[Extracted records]
· · · · · · ·
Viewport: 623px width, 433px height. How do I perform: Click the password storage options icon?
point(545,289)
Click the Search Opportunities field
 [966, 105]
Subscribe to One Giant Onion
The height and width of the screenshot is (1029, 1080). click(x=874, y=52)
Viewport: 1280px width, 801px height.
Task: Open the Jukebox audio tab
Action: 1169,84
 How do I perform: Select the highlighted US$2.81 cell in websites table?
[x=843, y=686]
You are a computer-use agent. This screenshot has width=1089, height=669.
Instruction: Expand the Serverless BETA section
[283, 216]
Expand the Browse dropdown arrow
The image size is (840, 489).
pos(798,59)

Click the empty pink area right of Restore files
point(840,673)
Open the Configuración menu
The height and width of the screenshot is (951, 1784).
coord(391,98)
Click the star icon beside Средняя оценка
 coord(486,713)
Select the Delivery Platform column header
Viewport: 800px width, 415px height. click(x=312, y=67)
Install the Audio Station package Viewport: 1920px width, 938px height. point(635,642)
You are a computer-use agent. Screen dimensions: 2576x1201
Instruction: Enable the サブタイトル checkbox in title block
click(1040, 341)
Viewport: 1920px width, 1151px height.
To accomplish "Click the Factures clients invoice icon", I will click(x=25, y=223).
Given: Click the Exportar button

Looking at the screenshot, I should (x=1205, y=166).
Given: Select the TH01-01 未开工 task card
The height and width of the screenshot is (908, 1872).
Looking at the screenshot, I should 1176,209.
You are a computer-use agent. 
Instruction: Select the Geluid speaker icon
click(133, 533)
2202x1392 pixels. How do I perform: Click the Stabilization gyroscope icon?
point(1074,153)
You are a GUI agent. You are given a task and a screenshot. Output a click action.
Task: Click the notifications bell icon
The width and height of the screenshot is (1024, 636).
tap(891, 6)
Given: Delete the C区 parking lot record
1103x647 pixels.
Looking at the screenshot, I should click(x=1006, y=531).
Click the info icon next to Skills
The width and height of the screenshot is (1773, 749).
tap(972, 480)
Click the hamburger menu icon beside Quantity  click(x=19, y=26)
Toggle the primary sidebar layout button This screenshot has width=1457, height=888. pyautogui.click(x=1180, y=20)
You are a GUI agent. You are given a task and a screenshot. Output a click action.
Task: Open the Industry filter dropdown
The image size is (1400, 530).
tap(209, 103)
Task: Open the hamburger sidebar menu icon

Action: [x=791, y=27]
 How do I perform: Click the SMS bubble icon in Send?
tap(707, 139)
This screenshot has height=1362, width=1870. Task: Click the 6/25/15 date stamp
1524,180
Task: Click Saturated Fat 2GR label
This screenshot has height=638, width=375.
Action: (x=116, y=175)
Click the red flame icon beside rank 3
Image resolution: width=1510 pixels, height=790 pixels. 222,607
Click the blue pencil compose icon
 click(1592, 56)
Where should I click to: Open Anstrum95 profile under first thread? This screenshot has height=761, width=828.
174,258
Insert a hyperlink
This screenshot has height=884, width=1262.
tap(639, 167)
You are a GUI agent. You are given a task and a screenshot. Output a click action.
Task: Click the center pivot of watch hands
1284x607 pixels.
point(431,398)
· · · · · · ·
WRITTEN PROBLEM: Repeat the lines above word for word, everything from the line containing "Expand the Browse dropdown arrow" down to the line containing "Viewport: 800px width, 415px", both included.

SOLUTION FOR THIS TASK:
Expand the Browse dropdown arrow
The image size is (840, 489).
pos(798,59)

Click the empty pink area right of Restore files
point(840,673)
Open the Configuración menu
The height and width of the screenshot is (951, 1784).
coord(391,98)
Click the star icon beside Средняя оценка
 coord(486,713)
Select the Delivery Platform column header
Viewport: 800px width, 415px height. click(x=312, y=67)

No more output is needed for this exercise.